Gale winds scream a familiar song to Captain Jay, a strangely welcoming
sound on this gray November afternoon. Hard rain and a growing northwest sea easily convince him to set a long term mooring after refueling at Burton's dock. The safety of South Manitou Bay's natural harbor is a delight to the likes of Captain Jay, who expect the land to always offer protection enough that they may never have to face disaster or to let fear dictate their actions.
It is nearly two decades since the night Captain Jay had first
seen the fixed beam of light shine across a vicious Lake Michigan. Though it was his inaugural venture on Lake Michigan, he had often heard stories of this passage from other seamen. The light's invitation had come none to soon for his heavily loaded ship, wet fuel wood, and
crew wearing white faces and eyes of disbelief. Families held
each other, desperate prayers in a language Captain Jay did not understand. He had wondered if all control was lost to a much greater force, when the light appeared as though by miracle of his own pleas to the sea.
Their passage through the canal had been a long awaited victory for many of
the immigrants, who equated their move to the new America with freedom
and endless land. Great Lakes cities meant work, progress, a new
beginning. Through the crossing, many had lost friends and family to a
sweeping and unknown illness, burying them and their fears in an unknown
sea. They'd come to Captain Jay's steam vessel from Scandinavia and a few from Buffalo. Come with strong hearts and light loads. They risked all that they were, and knew not what they might become.
Captain Jay stands at the end of the pier chewing on the end of his unlit
pipe, looking out at his safely anchored ship. Some of the crew have
already made their way to the Centerboard Saloon, knowing the routine of
a stranded night on the island. He'd wait with the boat, having not set
foot on the land in the dark for many years. Tomorrow they would load
wood if the wind stayed right. Something about the night gives him the
chills. Maybe it is the memories, or most likely just the cold wind he
figures. He taps the pipe on a piling thinking of the woman and the
same confusing story that is often in his mind. She haunts him every
year when the leaves began to drop and the trees reached their skinny
fingers to the low sky.
It was in this season, it was that first night on the island, that they
had broken the cold earth with shovels. The wind had blown like a son
of a gun for two days and nights, and on the third switched to the East.
An east wind sends the sea right into Manitou's bay, and can make any
captain lose his bearings.
He had noticed her standing in the open deck wrapped in a sheep wool
blanket and a long black dress, her pale white skin unchanging in the
autumn sun's light. She stood there often since they'd lowered her
husband into Erie. They were on their way to Chicago, the husband had told
him, until the illness had taken his body in a few days time. She too
had begun to show the dark circles under her eyes and coughed herself to
sleep along with other stricken passengers. Captain Jay wished like
magic that he could become a doctor instead of a sailor. Between the
Straits and Manitou they had lost twenty-some passengers, including
men from his crew. They had decided to wait for land to bury and the
bodies rested in the box near the life boat. The woman had looked as though
she was inviting Death to take her. When the waves began to crash over
the bow, one of the crew took her below.
Captain Jay sits in the little shack at the end of the pier and
listens to the wind howl and the sounds of spirits crying. With the east wind threatening their mooring and a long sail ahead of them, the crew and he had begun rowing the bodies to shore just as the sun was setting. The pit had taken them all day to dig and Captain Jay's fingers bled and were wrapped in a torn up old shirt. He was exhausted, but had not been able to sleep peacefully in many nights. He wondered then if he ever would.

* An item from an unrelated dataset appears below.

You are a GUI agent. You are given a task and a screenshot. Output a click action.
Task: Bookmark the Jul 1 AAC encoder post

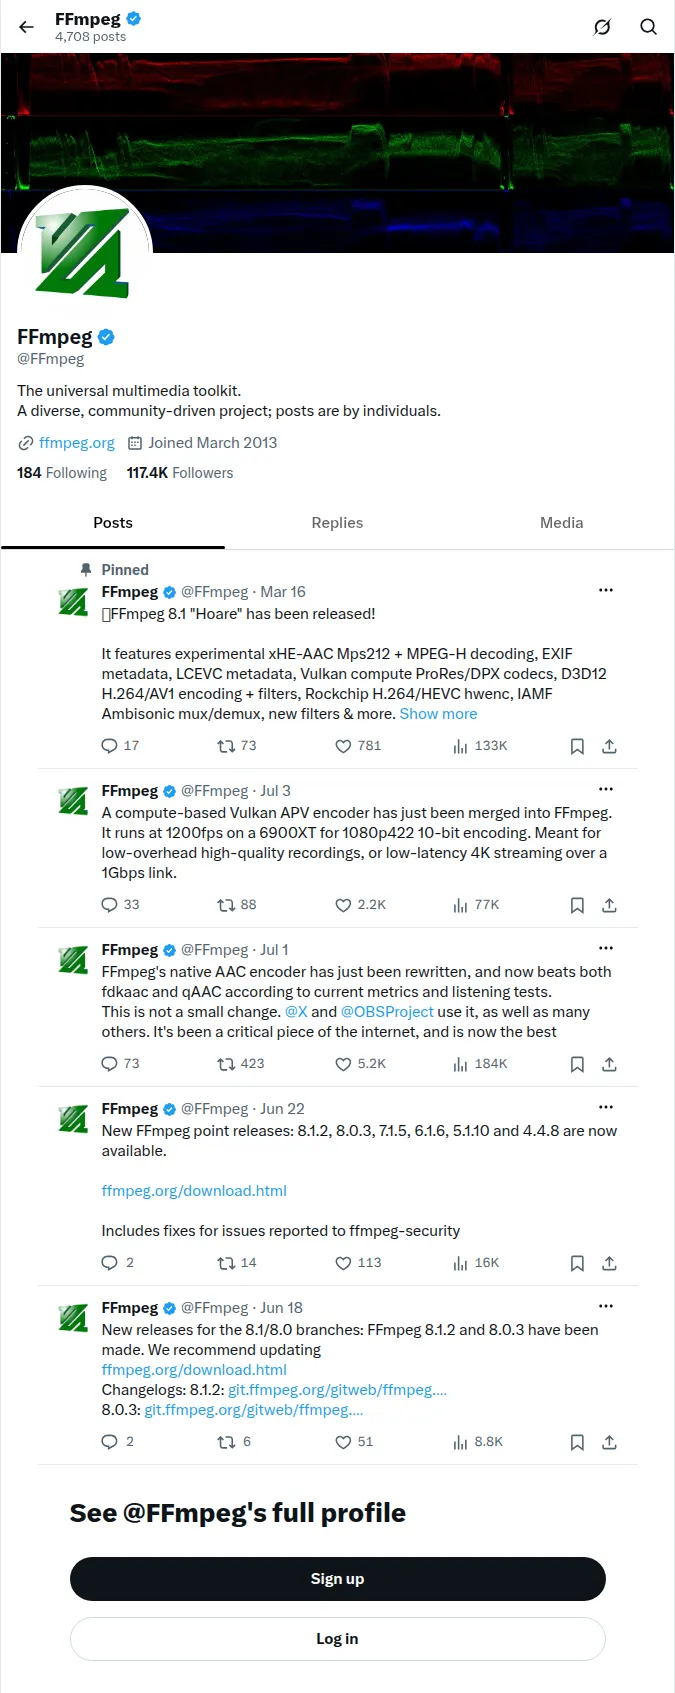pyautogui.click(x=577, y=1064)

When the last body had been tossed into the pit, the survivors bowed their
heads for a minute and then began to quickly replace the earth. Captain
Jay noticed the wool blanket of the woman and stopped shoveling to look
to the sky. He had never even spoke to her, but his heart went out to
her like no other. The wind continued to build until waves started to wash
over the dock. Logging company owner and old time islander Burton
warned Captain Jay that "it was best he get out of here before he run his vessel aground."
Abandoning the half buried pit of bodies, they fought
the waves back to the ship.
While pulling the anchor he had seen a person standing on the shore. He
chose to not believe his eyes as they cast off and the woman with her
black dress walked into the water and disappeared. The other men saw
her too, but they never spoke of it, not even to this day. When the
leaves begin to fall and the autumn winds blow like they do tonight, Captain Jay thinks of her. The stranded nights on the island he knows when the wind
will be shifting east, for he hears a moaning.